We now offer an alternative explanation for the supernova.

There is no question about the facts – definitely heavy elements are ejected from the supernova. On the face of it, this seems to kill our solid cold core theory which does not allow the fusion process.

Let us consider our stellar model yet again – below the very hot, dense, high pressure gases the surface of the SE is immensely pressurised liquid. It is under pressure from the cold iro magnetic core below, and the gases above, under normal circumstances.

When the supernova happens, unlike the nova, all the gases blow out into outer space, in their entirety. This happens due to the deuterium fission process. This time the impact is far more powerful and all-pervasive, as the deuterium has become critical in all the gaseous layers. What is described as the “gravitational potential energy” is indeed a potential energy of a kind – it is the potential energy of the deuterium nucleus becoming kinetic energy due to the electronic band splitting, and releasing the two protons to go very fast by mutual repulsion. The “velocity addition” effect I had discovered back in 1999, which describes the great power behind any explosion from tight packing causing fast and many outward particle collisions, has a multiplicative effect upon the energy produced from the abovementioned internal force producing process.

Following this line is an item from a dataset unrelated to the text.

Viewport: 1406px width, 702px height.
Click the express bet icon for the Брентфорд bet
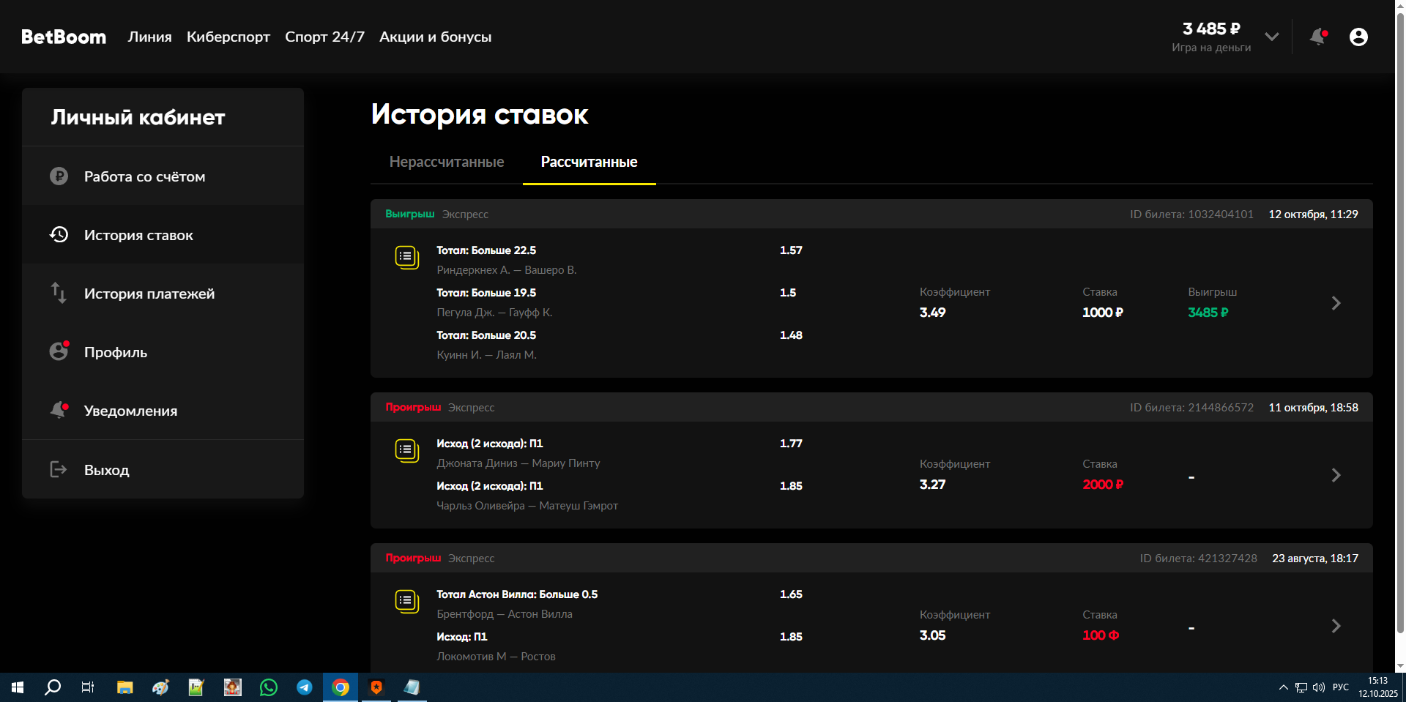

The consequence for that sudden sharp, blow-out of the gases from the star is a very sharp drop in pressure upon the surface of the SE.

The heavier-than-hydrogen liquid matter on the SE surface, along with the heavier gases nearer the surface, will blow out into outer space as a consequence of this drop in pressure. There could be fusion processes going on when all this matter, bursting out, meets with the very hot ions and atoms. However, this fusion will only soak up the energy, not create any energy. The energy is from deuterium fission with its after-effects relating to “velocity addition”, adding to the release of the gravitational energy upon the pressurised liquid masses below the gaseous layers; the strong magnetic field will also impact upon the ions, giving them increased kinetic energy.

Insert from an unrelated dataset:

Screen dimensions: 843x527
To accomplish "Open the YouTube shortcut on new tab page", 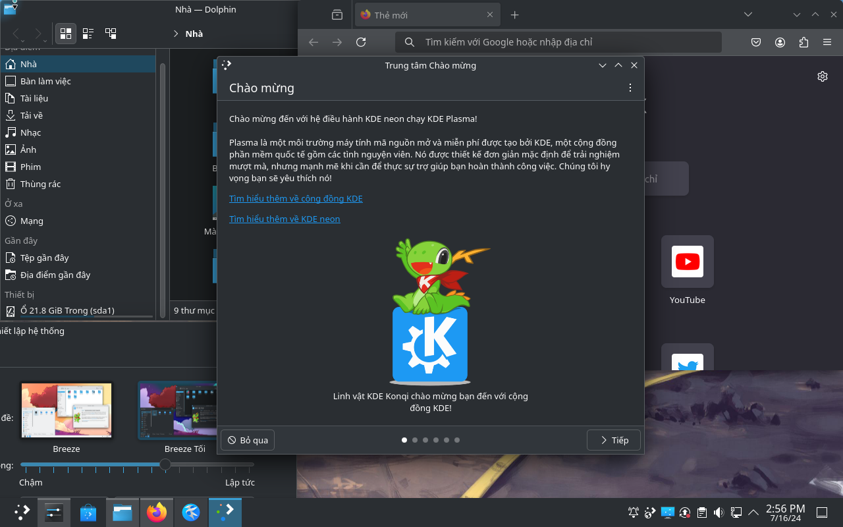I will click(687, 261).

Only the comparatively small iron core, that is solid, will remain of the star that has gone supernova. Apart from that iron, all the matter that was in the star will be blown out into outer space.

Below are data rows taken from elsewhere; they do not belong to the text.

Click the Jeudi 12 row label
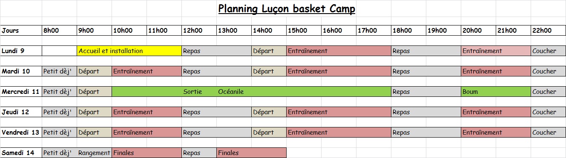Viewport: 566px width, 158px height. point(21,112)
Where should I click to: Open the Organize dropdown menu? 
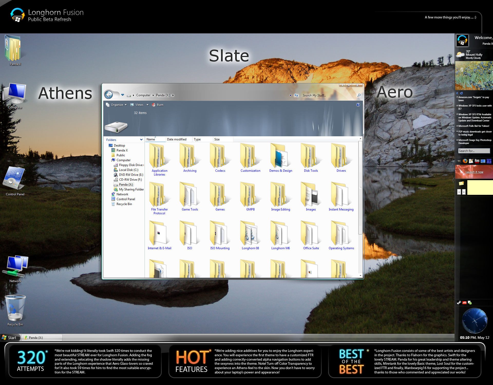[117, 105]
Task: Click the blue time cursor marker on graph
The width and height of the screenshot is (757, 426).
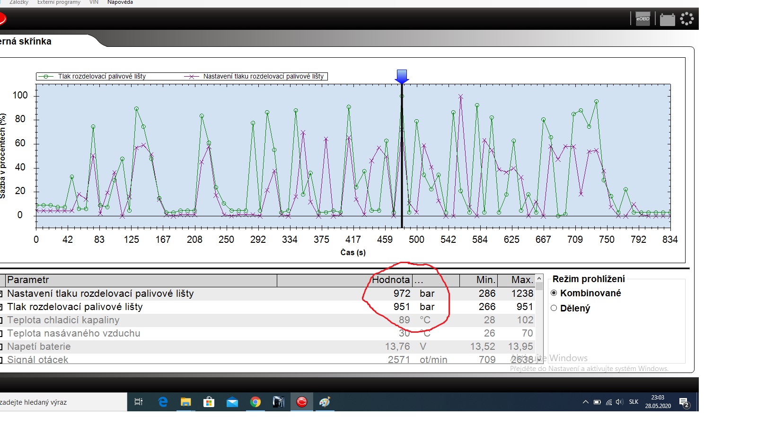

The above is the alternative explanation for the supernova. We will now try to find out what could be the size of the iron core that is left, and supposed to be a neutron star or black hole. Going to the top of this article, we find that it has a very powerful magnetic field of a trillion gauss. This is remarkable if indeed it is a neutron star which has no charge to create the current for the magnetic field. Of course there are no bets as what to the theoretical black hole may be all about in the field of reality.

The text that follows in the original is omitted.